Une médiation saoudo-égyptienne pour rétablir les relations entre le Maroc et l’Algérie

Une médiation de l’Arabie saoudite et de l’Egypte pour rétablir les relations entre le Maroc et l’Algérie




L’Arabie saoudite et l’Egypte mènent une médiation entre le Royaume du Maroc et l’Algérie pour le rétablissement des relations diplomatiques entre les deux pays, qui ont été rompues sur une décision unilatérale d’Alger, rendue publique mardi dernier.




Ainsi, le porte-parole du ministère égyptien des Affaires étrangères a confié, vendredi, que le chef de la diplomatie égyptienne a eu deux entretiens téléphoniques avec le chef de la diplomatie marocaine et le chef de la diplomatie algérienne.

«Sameh Choukri a téléphoné à Ramtane Lamamra et Nasser Bourita pour évoquer, lors des deux entretiens, les derniers développements des relations entre les deux pays», indique-t-on.
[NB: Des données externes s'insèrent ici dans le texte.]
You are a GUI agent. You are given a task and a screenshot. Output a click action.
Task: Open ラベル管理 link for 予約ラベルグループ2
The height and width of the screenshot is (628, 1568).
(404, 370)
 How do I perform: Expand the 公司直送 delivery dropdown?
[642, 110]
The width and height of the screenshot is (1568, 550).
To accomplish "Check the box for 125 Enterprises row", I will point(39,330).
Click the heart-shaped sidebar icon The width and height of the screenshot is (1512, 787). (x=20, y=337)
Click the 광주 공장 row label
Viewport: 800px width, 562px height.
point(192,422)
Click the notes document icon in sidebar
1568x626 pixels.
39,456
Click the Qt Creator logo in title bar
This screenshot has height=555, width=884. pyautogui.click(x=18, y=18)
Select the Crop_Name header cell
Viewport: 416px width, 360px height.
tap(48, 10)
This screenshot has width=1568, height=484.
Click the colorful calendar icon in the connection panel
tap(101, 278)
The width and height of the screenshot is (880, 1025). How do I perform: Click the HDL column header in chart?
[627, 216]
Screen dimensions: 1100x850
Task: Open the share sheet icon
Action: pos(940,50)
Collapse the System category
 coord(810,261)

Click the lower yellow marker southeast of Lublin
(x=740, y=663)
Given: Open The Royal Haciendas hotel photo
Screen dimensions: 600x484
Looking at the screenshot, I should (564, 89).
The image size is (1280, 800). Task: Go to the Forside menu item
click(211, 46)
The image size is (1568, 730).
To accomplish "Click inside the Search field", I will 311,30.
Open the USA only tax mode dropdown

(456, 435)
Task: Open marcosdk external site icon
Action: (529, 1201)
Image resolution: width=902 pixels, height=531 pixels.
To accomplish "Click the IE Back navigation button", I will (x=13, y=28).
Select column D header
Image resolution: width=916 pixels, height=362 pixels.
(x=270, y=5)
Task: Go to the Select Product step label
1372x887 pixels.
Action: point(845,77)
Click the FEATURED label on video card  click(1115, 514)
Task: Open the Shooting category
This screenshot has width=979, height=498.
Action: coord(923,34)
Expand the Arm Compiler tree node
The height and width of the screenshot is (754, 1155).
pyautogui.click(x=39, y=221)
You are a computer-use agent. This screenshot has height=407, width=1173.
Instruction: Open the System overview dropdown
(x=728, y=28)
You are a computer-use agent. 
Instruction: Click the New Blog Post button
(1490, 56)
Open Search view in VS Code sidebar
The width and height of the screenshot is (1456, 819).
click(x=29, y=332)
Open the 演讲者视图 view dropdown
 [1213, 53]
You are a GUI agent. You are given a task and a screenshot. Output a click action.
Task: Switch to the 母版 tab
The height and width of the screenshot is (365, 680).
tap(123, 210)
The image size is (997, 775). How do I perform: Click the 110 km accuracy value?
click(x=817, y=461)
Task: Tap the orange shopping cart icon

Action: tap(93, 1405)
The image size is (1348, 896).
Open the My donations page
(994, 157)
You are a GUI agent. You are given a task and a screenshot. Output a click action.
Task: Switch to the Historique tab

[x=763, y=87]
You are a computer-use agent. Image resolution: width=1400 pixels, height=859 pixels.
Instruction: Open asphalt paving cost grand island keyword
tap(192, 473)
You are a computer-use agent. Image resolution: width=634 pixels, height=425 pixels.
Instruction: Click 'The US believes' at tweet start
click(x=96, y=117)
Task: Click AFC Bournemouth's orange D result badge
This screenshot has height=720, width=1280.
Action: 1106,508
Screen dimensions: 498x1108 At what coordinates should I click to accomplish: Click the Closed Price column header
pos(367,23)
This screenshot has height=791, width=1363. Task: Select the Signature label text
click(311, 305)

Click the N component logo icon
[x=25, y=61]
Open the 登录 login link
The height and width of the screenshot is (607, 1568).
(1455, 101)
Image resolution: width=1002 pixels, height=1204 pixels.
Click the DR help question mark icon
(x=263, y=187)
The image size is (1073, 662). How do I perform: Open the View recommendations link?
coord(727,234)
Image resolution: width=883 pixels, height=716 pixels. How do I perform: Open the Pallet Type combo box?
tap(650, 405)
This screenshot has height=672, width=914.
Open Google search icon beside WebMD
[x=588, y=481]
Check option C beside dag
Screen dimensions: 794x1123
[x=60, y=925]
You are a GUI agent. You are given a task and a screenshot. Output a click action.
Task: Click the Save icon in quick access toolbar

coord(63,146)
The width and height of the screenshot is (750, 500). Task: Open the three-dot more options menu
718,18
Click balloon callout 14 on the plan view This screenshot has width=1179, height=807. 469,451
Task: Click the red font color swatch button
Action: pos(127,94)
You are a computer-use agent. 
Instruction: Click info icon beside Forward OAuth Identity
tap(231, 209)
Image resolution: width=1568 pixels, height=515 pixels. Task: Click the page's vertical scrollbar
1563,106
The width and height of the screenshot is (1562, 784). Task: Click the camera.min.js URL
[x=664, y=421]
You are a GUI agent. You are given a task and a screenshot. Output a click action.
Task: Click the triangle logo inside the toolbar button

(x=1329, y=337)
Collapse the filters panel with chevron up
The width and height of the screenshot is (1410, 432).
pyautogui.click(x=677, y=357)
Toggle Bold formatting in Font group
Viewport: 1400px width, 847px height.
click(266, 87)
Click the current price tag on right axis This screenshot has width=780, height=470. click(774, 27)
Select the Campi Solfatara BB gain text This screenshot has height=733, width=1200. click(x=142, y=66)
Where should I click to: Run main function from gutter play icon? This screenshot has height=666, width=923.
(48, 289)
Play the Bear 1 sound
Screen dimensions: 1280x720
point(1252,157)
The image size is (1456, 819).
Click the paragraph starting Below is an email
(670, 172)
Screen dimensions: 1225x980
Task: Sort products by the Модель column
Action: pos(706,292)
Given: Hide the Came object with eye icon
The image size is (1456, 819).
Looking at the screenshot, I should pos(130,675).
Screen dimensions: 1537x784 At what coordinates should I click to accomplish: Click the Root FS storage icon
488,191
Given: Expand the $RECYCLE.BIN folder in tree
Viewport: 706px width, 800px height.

Il a insisté sur la nécessité d’«œuvrer à la promotion des solutions diplomatiques et du dialogue pour faire avancer les questions en suspens entre les deux pays.

Ceci dans l’intérêt du renforcement de l’action arabe commune, dans laquelle les deux pays frères jouent un rôle central dans ses différents mécanismes». Parallèlement, l’Arabie saoudite mène également une médiation entre les deux pays voisins.

Vendredi, dans deux dépêches, l’agence saoudienne de presse (SPA) a rapporté que le chef de la diplomatie saoudienne, le prince Fayçal ben Farhan Al-Saoud s’est entretenu avec son homologue marocain Nasser Bourita.




«Au cours de l’appel, ils ont passé en revue les relations bilatérales et les moyens de les renforcer au profit des intérêts des deux pays et peuples frères.

Ceci en plus de discuter des développements régionaux et internationaux d’intérêt commun», indique la même source. Le même jour, Fayçal ben Farhan Al-Saoud et Ramtane Lamamra ont également eu un entretien téléphonique.

Mardi, l’Algérie a annoncé, par le biais de son chef de la diplomatie, qu’elle rompt ses relations diplomatiques avec le Maroc.

Quelques heures plus tard, le Royaume du Maroc a réagi à l’annonce, qualifiant la décision d’«unilatérale», «complètement injustifiée mais attendue» et rejetant «catégoriquement les prétextes fallacieux, voire absurdes, qui la sous-tendent».